--- Start Rows ---

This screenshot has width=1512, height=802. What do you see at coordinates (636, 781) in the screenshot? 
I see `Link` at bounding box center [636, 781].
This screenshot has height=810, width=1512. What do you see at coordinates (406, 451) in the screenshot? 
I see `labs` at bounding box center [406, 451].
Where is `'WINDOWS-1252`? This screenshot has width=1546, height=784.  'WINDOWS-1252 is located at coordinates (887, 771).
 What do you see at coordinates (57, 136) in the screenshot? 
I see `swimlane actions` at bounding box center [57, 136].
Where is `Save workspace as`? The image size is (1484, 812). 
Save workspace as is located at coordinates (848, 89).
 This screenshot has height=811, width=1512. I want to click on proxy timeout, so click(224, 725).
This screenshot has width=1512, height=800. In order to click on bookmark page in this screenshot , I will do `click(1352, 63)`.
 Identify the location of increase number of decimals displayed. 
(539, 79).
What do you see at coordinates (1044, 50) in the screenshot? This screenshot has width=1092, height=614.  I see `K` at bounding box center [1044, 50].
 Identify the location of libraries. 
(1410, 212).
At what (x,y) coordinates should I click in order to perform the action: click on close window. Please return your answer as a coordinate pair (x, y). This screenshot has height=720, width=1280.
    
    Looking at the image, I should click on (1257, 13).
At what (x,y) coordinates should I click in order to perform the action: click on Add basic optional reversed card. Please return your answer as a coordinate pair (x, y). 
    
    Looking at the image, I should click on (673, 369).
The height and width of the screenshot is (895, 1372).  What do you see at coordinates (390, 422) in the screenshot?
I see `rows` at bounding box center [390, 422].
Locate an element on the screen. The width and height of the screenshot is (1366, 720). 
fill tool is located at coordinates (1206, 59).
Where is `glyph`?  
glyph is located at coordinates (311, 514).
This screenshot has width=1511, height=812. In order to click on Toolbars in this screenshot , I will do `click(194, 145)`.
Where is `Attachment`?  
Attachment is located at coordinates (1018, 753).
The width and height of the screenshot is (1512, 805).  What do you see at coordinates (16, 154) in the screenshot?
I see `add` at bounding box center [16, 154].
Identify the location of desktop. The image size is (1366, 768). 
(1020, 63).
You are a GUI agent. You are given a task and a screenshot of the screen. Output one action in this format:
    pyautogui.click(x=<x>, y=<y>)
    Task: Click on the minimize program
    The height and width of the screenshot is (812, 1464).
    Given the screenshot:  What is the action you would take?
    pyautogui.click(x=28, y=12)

--- End Rows ---

Output verbatim the part of the entries above that opens with the line containing "has height=720, width=1280." and closes with the last line of the entries, including both of those lines.

At what (x,y) coordinates should I click in order to perform the action: click on close window. Please return your answer as a coordinate pair (x, y). This screenshot has height=720, width=1280.
    
    Looking at the image, I should click on (1257, 13).
At what (x,y) coordinates should I click in order to perform the action: click on Add basic optional reversed card. Please return your answer as a coordinate pair (x, y). 
    
    Looking at the image, I should click on (673, 369).
The height and width of the screenshot is (895, 1372).  What do you see at coordinates (390, 422) in the screenshot?
I see `rows` at bounding box center [390, 422].
Locate an element on the screen. The width and height of the screenshot is (1366, 720). 
fill tool is located at coordinates (1206, 59).
Where is `glyph`?  
glyph is located at coordinates (311, 514).
This screenshot has width=1511, height=812. In order to click on Toolbars in this screenshot , I will do `click(194, 145)`.
Where is `Attachment`?  
Attachment is located at coordinates (1018, 753).
The width and height of the screenshot is (1512, 805).  What do you see at coordinates (16, 154) in the screenshot?
I see `add` at bounding box center [16, 154].
Identify the location of desktop. The image size is (1366, 768). 
(1020, 63).
You are a GUI agent. You are given a task and a screenshot of the screen. Output one action in this format:
    pyautogui.click(x=<x>, y=<y>)
    Task: Click on the minimize program
    The height and width of the screenshot is (812, 1464).
    Given the screenshot:  What is the action you would take?
    pyautogui.click(x=28, y=12)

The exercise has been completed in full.